* RECORD EXTRACTS:
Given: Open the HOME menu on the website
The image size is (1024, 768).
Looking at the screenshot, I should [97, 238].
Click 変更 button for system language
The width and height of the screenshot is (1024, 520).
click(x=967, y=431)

* TASK STATEMENT: The answer must be a word-for-word transcription of every record above.

* OUTPUT FOR THIS EXERCISE:
Given: Open the HOME menu on the website
The image size is (1024, 768).
Looking at the screenshot, I should [97, 238].
Click 変更 button for system language
The width and height of the screenshot is (1024, 520).
click(x=967, y=431)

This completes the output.